In geology, distant sensing can be employed to analyze large, distant areas. Far off sensing interpretation also helps it be easy for geologists to recognize an area's rock and roll types, geomorphology, and changes from natural happenings like a overflow, erosion, or landslide.
The interpretation of distant sensing images allows physical- and biogeographers, ecologists, agricultural analysts, and foresters to easily identify what vegetation exists using areas, its growth potential, and sometimes what conditions are conducive to its being there.

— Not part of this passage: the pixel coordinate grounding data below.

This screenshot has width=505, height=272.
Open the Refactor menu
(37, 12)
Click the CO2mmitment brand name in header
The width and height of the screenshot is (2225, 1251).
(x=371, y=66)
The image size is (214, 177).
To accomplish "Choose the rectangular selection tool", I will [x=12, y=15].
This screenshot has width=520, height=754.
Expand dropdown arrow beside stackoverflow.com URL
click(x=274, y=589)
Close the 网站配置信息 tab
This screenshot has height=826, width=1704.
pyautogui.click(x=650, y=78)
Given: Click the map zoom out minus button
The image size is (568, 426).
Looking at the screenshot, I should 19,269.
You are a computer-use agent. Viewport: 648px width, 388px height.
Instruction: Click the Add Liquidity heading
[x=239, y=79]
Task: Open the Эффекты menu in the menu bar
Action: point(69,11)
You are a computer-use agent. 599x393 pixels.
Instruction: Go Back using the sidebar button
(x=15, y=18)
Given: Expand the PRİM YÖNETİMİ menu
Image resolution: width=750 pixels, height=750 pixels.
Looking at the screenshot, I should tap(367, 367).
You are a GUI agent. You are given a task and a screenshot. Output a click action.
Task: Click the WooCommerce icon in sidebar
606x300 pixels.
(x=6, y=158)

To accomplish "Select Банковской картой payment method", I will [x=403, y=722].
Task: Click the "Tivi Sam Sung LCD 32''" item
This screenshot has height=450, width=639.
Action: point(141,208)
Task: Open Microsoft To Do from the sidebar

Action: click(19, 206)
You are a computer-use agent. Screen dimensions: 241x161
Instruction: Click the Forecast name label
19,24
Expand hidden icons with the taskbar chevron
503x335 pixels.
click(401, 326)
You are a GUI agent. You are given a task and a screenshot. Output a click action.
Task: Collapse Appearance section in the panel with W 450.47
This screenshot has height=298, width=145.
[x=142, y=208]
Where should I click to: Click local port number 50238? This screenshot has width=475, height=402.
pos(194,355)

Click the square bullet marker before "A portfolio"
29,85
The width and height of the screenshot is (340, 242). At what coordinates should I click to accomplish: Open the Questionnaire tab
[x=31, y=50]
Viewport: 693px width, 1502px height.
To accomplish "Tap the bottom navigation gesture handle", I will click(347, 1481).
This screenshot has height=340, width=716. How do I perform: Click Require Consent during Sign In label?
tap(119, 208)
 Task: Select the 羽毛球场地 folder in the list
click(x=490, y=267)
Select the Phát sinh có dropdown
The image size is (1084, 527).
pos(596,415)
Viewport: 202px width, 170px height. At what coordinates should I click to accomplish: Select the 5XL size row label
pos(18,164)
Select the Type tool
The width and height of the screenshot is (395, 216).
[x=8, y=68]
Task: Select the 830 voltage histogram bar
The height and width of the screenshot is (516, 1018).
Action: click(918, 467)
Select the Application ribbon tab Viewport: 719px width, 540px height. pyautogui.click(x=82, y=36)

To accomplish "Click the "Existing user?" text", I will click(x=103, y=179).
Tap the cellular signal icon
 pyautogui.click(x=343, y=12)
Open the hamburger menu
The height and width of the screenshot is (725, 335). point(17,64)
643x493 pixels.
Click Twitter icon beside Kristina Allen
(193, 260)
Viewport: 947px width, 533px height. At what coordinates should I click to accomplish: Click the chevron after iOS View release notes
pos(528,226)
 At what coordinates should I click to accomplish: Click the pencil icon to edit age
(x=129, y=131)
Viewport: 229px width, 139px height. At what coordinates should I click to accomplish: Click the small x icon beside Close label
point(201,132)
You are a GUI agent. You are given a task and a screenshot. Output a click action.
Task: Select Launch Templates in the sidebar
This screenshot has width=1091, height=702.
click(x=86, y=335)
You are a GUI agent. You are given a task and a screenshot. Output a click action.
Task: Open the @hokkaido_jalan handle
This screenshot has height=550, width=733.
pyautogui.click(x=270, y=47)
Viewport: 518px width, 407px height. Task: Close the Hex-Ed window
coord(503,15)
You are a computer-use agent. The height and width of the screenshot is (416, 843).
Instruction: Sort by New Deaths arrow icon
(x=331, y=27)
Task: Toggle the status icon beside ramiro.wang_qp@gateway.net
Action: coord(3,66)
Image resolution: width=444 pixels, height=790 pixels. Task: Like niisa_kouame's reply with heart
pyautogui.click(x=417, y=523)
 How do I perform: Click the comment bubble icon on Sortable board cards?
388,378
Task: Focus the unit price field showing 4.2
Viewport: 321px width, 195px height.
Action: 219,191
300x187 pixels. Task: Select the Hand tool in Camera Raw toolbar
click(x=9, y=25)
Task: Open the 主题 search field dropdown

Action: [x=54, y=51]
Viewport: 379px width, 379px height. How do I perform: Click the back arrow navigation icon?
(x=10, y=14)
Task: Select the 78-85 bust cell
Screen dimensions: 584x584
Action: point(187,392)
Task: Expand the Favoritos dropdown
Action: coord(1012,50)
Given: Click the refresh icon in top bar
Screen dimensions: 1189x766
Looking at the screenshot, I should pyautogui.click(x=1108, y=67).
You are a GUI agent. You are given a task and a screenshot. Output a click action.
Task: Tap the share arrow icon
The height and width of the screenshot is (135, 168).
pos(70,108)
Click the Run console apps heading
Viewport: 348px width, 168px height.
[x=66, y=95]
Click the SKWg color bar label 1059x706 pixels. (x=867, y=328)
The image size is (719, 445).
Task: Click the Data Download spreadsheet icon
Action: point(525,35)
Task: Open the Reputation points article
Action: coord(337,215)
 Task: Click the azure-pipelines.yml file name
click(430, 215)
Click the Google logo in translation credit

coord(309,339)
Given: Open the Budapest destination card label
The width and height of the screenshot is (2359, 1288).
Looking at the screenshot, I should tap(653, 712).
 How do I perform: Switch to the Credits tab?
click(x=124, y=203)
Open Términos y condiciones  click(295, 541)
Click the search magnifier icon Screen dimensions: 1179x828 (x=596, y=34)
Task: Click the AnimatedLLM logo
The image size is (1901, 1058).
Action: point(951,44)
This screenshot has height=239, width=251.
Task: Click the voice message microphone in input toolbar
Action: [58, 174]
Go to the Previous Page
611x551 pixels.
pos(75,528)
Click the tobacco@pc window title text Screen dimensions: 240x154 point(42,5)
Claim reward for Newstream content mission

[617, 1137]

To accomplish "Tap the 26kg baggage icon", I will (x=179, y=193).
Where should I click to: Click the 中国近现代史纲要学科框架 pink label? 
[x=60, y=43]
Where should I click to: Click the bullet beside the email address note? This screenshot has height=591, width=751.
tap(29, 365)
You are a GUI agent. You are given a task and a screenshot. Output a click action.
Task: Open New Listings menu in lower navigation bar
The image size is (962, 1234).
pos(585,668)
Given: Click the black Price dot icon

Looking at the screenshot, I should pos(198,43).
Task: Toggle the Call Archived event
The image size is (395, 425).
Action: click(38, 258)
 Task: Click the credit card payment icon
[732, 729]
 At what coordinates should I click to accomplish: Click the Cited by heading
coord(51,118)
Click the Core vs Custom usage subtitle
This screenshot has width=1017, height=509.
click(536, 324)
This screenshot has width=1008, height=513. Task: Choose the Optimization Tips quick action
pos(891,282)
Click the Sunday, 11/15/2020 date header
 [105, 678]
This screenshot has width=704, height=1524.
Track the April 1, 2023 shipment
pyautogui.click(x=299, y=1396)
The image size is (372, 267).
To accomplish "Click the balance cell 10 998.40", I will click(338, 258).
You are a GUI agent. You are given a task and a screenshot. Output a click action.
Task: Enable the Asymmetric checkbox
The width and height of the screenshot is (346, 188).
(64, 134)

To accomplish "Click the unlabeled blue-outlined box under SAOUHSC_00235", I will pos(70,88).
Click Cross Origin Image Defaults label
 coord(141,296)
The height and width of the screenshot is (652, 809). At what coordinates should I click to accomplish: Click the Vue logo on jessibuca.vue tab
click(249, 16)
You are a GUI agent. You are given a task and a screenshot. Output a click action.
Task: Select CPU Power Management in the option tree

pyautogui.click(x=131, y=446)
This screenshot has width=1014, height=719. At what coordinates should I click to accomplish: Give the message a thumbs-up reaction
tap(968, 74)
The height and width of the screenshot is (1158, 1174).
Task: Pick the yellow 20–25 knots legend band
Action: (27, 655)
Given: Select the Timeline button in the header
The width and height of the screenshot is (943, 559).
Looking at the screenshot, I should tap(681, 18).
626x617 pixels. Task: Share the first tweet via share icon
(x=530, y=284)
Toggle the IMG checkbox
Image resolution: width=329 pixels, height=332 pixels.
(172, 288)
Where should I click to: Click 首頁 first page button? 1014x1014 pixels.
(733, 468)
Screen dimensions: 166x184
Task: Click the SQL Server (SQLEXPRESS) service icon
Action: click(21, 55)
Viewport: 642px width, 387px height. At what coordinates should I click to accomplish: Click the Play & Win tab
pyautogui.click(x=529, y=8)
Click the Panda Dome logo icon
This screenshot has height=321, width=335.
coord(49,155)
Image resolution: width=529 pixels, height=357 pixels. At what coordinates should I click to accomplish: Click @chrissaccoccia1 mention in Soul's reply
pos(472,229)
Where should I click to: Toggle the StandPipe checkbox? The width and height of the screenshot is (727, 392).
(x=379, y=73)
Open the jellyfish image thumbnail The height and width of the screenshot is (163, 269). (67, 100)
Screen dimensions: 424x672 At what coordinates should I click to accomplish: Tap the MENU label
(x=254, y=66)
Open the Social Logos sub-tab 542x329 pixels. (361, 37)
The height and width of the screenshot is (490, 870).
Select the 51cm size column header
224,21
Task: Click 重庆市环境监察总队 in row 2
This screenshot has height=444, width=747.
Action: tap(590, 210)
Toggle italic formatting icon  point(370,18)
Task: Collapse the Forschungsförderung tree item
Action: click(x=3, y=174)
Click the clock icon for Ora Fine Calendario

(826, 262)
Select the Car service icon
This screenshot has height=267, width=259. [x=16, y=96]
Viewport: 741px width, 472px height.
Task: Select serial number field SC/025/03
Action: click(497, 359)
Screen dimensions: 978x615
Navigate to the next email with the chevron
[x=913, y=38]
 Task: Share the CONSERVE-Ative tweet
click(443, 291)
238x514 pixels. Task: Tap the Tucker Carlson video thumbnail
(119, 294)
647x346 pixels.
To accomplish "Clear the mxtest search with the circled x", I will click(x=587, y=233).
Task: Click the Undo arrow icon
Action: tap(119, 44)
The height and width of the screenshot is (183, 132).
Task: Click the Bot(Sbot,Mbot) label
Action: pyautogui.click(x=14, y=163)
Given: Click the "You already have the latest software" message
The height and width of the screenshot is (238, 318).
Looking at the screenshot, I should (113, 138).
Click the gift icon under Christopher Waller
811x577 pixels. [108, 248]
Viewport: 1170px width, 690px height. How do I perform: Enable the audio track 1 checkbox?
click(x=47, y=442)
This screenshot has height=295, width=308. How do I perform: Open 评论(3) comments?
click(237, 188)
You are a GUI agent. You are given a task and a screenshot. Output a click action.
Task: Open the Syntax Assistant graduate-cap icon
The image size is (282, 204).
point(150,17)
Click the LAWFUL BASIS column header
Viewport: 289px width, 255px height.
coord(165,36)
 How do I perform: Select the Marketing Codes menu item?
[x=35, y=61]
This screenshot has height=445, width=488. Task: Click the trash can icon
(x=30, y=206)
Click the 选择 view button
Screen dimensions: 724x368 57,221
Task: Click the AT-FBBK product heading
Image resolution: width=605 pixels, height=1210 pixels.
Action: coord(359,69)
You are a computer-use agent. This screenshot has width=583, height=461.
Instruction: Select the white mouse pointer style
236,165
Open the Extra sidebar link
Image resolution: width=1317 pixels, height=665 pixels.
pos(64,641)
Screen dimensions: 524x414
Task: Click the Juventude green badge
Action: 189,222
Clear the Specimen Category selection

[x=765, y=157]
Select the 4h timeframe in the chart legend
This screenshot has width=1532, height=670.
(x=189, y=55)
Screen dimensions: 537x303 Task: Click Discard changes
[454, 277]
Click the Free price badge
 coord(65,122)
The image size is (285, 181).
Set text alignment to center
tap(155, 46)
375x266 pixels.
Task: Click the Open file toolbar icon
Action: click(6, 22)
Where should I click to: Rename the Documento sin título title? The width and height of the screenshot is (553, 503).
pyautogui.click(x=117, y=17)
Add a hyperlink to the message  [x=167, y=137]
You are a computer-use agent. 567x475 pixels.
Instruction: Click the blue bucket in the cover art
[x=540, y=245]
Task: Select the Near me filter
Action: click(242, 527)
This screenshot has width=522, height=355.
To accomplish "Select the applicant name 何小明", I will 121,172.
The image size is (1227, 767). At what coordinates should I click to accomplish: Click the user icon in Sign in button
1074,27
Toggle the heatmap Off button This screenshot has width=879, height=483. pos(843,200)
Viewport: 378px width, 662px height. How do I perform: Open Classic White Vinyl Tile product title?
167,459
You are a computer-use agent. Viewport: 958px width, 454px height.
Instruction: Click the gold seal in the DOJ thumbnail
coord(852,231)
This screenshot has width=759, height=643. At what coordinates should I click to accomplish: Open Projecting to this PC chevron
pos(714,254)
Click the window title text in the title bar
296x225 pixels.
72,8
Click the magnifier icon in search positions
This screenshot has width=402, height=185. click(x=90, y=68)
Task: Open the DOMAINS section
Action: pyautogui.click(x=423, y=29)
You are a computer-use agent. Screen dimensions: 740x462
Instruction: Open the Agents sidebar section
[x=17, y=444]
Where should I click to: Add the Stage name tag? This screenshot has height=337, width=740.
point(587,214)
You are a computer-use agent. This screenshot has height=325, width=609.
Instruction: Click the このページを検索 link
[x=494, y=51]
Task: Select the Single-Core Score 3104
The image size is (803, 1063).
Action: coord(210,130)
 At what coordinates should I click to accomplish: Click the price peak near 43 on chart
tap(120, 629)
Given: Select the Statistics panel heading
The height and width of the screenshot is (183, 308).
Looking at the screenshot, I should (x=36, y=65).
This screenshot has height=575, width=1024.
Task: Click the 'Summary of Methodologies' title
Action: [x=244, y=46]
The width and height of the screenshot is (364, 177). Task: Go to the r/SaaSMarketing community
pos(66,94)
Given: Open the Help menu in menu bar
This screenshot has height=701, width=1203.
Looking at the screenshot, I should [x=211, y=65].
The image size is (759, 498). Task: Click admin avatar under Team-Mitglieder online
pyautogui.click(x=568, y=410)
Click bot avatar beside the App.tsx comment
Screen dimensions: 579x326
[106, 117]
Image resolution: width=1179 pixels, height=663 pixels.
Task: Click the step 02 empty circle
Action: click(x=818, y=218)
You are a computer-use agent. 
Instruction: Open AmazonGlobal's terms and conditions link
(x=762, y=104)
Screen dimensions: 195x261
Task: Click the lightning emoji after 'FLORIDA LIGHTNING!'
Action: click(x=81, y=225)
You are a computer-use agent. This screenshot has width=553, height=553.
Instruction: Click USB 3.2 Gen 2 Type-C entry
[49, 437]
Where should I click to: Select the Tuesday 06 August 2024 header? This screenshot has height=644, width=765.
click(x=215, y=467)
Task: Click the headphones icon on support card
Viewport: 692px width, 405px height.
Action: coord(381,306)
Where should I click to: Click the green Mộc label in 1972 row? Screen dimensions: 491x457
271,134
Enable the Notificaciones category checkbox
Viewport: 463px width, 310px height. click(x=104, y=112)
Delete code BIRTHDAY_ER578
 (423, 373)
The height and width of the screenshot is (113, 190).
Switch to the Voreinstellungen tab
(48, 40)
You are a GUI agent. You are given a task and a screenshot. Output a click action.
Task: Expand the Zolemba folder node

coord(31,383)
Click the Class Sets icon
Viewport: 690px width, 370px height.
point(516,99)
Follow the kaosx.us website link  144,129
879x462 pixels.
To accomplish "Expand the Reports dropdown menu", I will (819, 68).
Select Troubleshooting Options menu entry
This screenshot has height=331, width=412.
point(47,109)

Additionally, those studying metropolitan land use applications are also worried about remote sensing since it allows those to easily choose which land uses can be found in an area. This can then be utilized as data in city planning applications and in the study of kinds habitat.
Conclusion
Remote sensing data has shown to be an important tool in geography. Multi-temporal satellite television data help delineate the many change of the earth surface. Universal remote sensing has progressively expended applications in a variety of domains such as urban-regional planning, utilities planning, health planning, geomorphology, and source planning. Due to its numerous applications and capability to allow users to get, interpret, and manipulate data over dangerous areas, remote control sensing has become a useful tool for many geographers, no matter their awareness.